Kriegsmarine batterie with massive WW1 naval guns

Batterie Friedrich August site overview

What to see

Batterie Friedrich August, or Stp212 Kornweihe as it was also known, was a large Kriegsmarine batterie near the small town of Wimile near Boulogne-sur-Mer. It was one of the largest Atlantikwall gun locations built as German forces swept across France in early 1940.
Each of the three special construction casemates housed a 30.5cm Skoda built gun boasting a 14.4m long barrel which could fire a shell over 30 miles, and the site formed part of the network of batteries which fired over the English Channel to bombard Dover and the south coast of England.
Prior to their installation here, the guns had been located in a batterie which went by the same name overlooking the North Sea at Wangerooge in northern Germany at the end of the first World War. They were removed and set up in a naval batterie at Helgoland in 1935 and then moved to this site near Boulogne after the fall of France. They were initially set up in open emplacements but were covered with the concrete casemates as the occupying forces looked to solidify their position.
These three casemates built for the turret guns were self-contained units with two floors for personnel, communications, and ammunition stores.
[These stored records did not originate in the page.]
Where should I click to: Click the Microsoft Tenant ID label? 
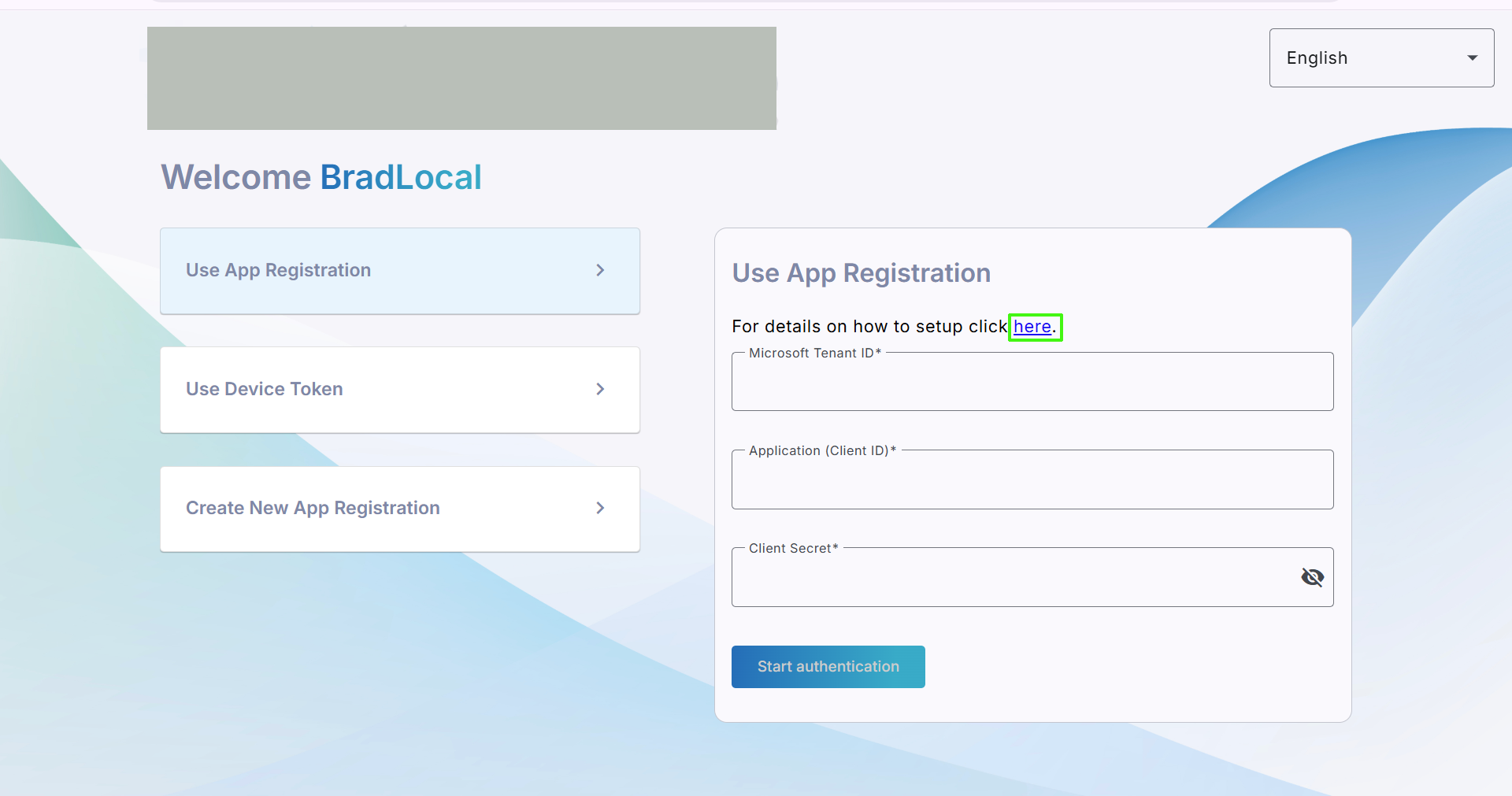814,353

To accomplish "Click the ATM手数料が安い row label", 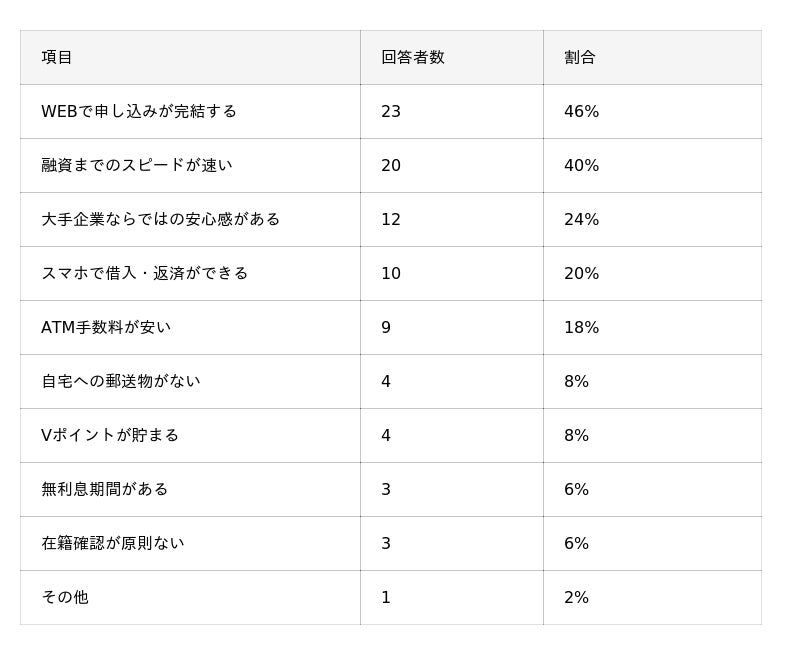I will tap(106, 327).
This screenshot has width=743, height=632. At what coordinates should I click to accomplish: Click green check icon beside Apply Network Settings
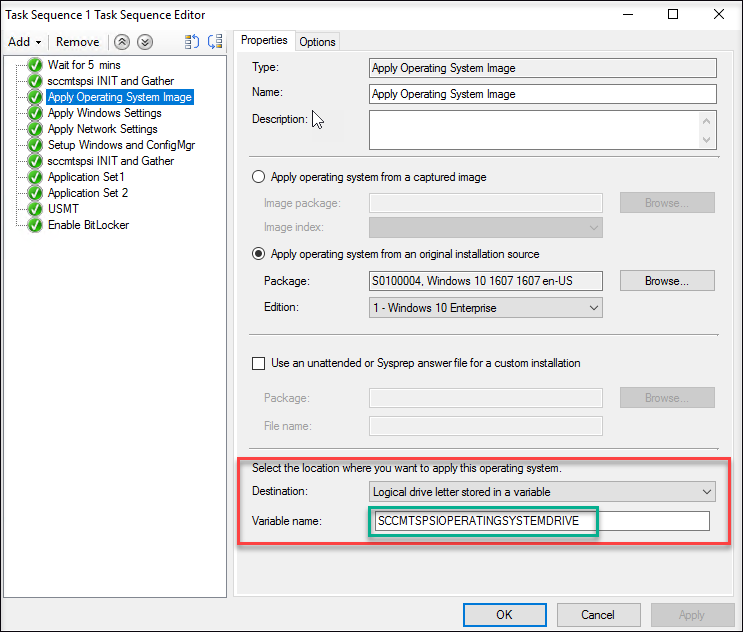pyautogui.click(x=36, y=129)
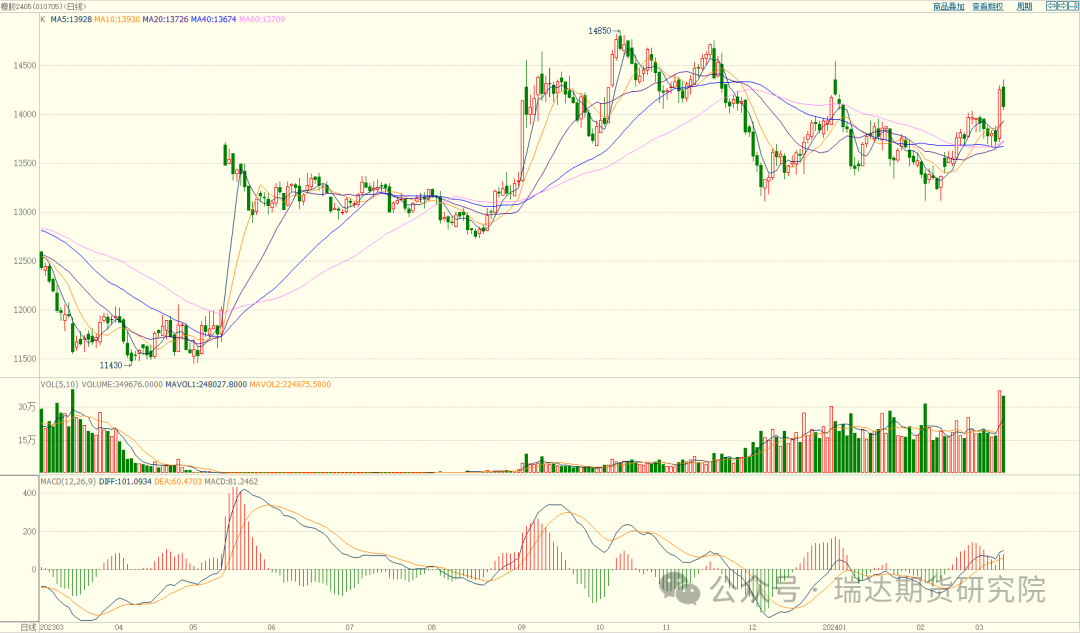Select the blue MA40 indicator label

click(x=216, y=19)
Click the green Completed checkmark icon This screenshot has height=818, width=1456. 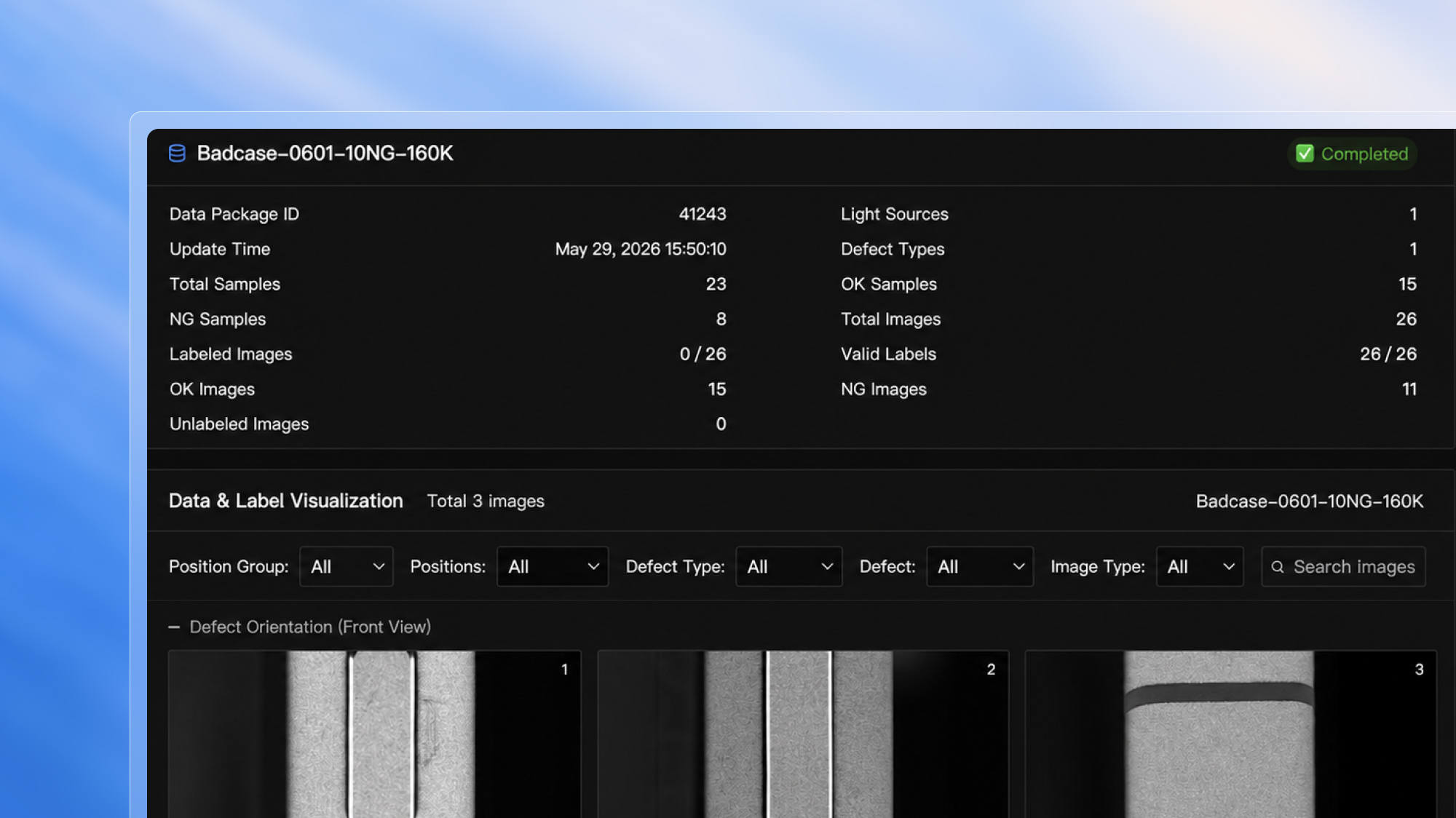point(1305,154)
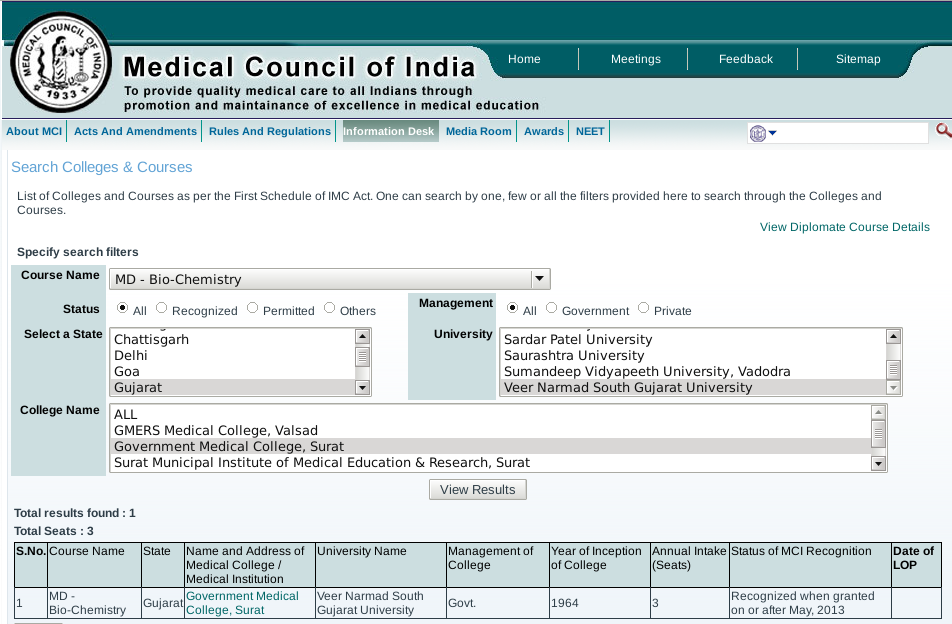Screen dimensions: 952x624
Task: Select the Permitted status radio button
Action: click(252, 309)
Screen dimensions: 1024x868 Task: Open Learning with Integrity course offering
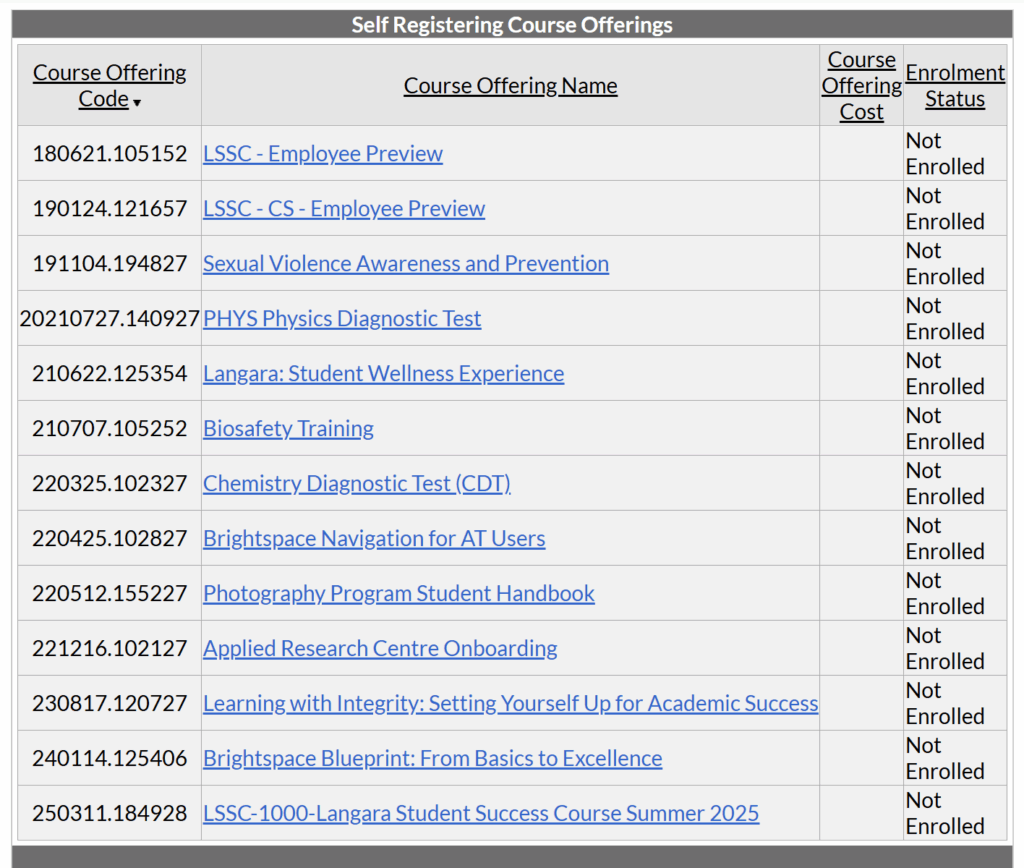[x=510, y=703]
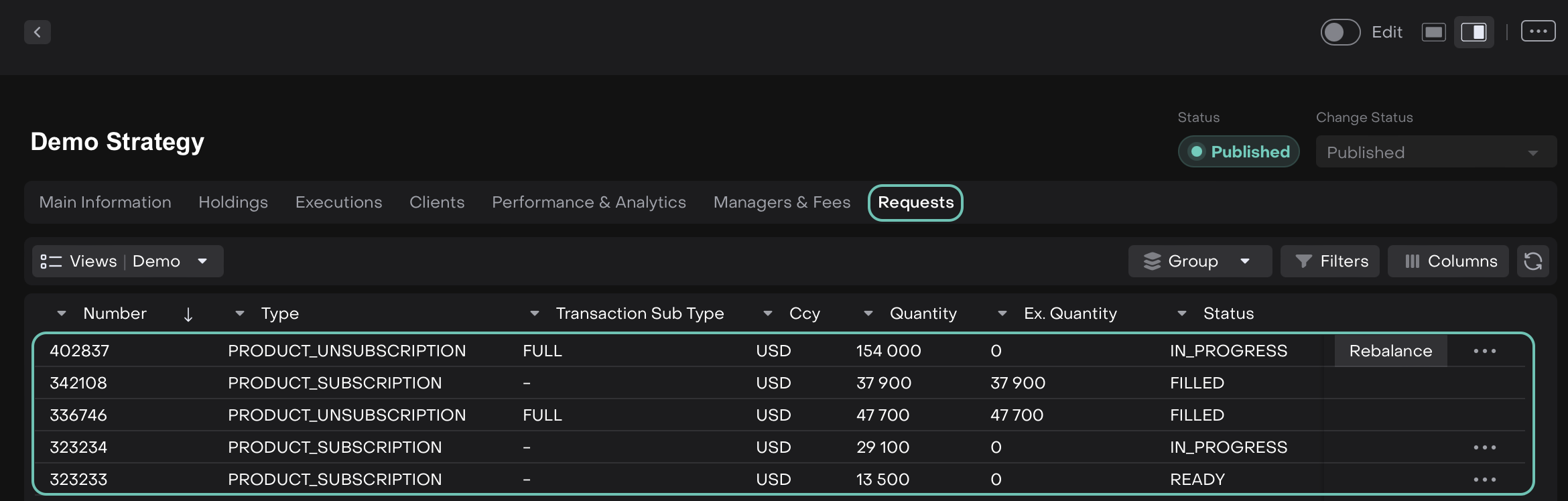Click Rebalance for request 402837
Viewport: 1568px width, 501px height.
click(x=1390, y=351)
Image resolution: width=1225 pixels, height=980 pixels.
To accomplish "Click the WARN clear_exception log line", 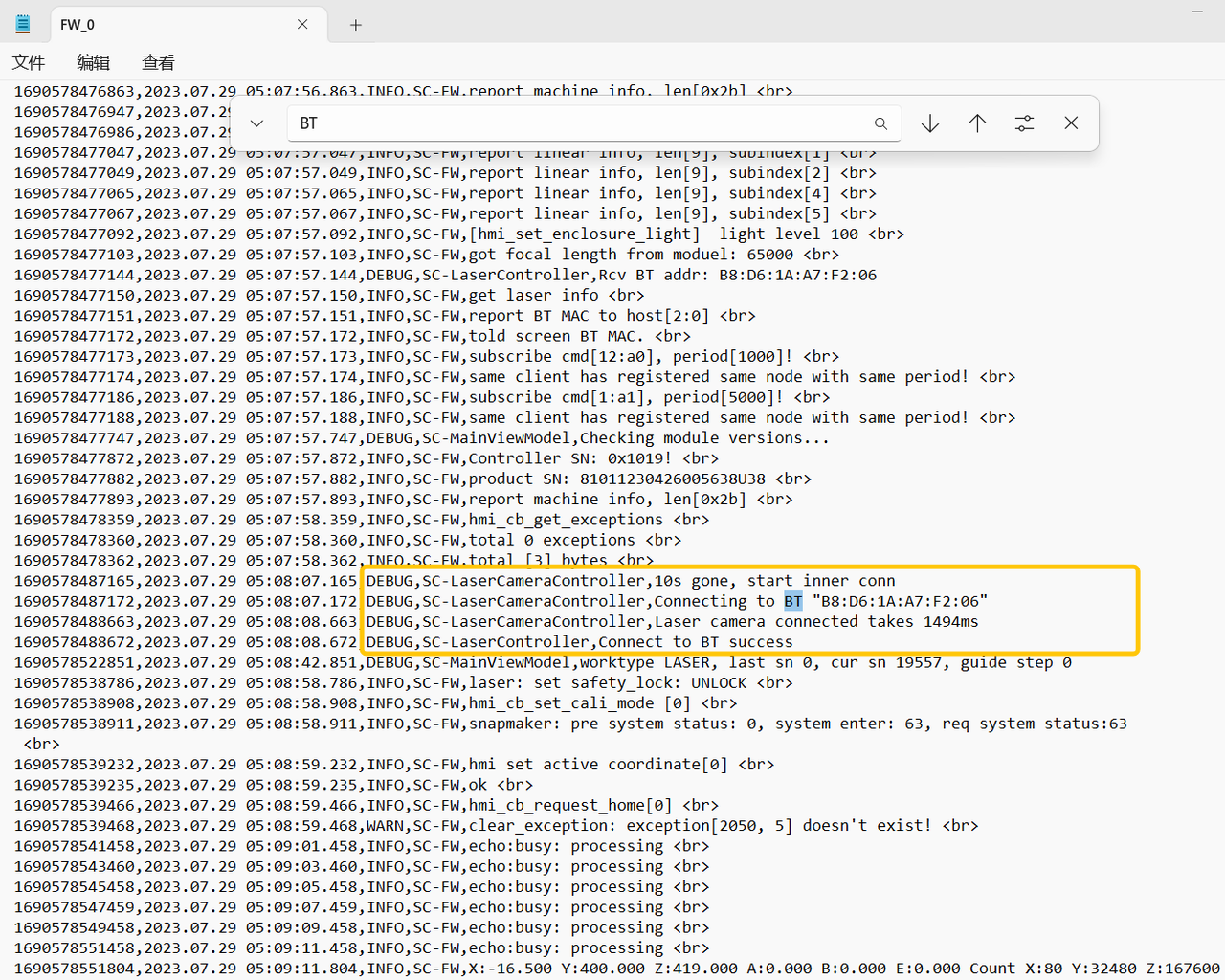I will point(670,826).
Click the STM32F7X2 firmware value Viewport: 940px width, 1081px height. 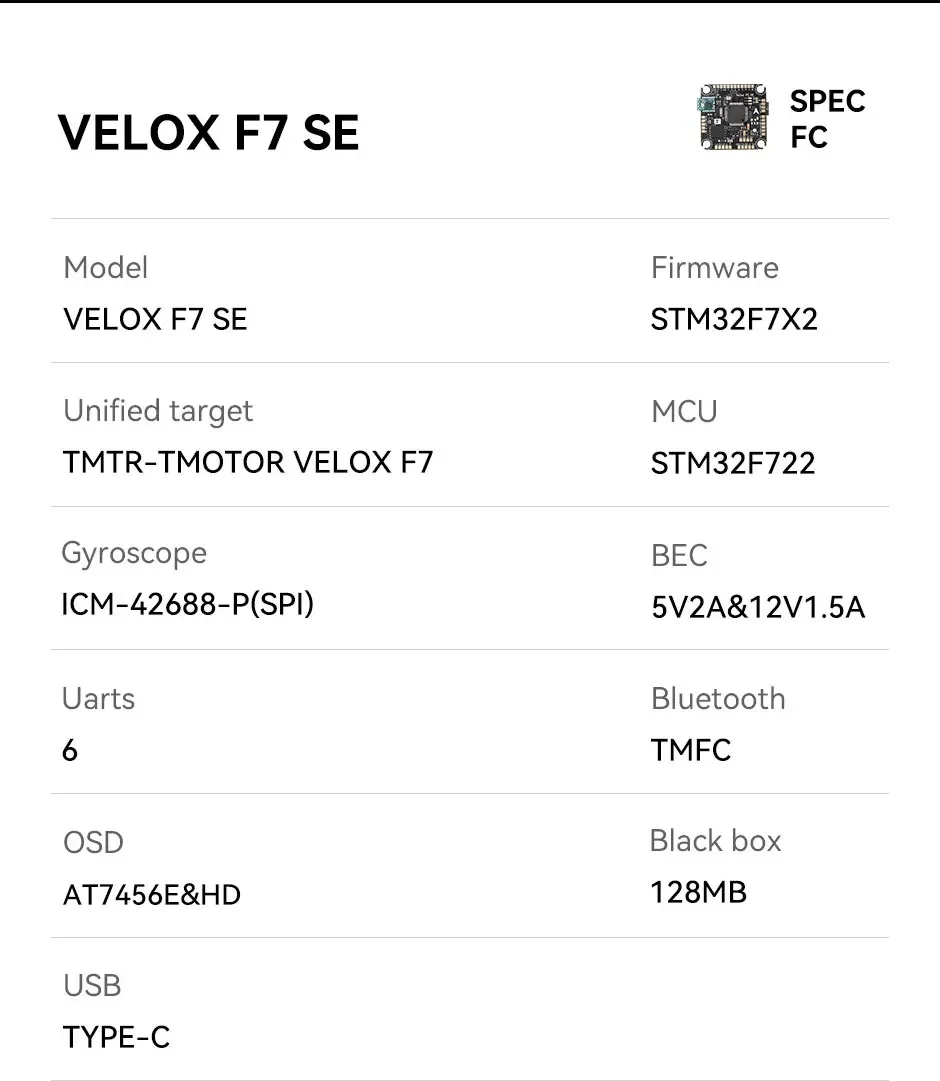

Within the protection of the concrete, they were still able to command a 220-degree range of fire.
Today only one of the casemates survives and it can be found on private land at the edge of an industrial park near to the A16 motorway. Near to the gun bunker is a small personnel shelter, and several large pieces of reinforced concrete lie alongside a concrete road which runs to the rear of the bunker. Access is by permission only and entering the usually flooded, muddy casemate isn’t advised.

Gallery

Directions to bunker sites in this area...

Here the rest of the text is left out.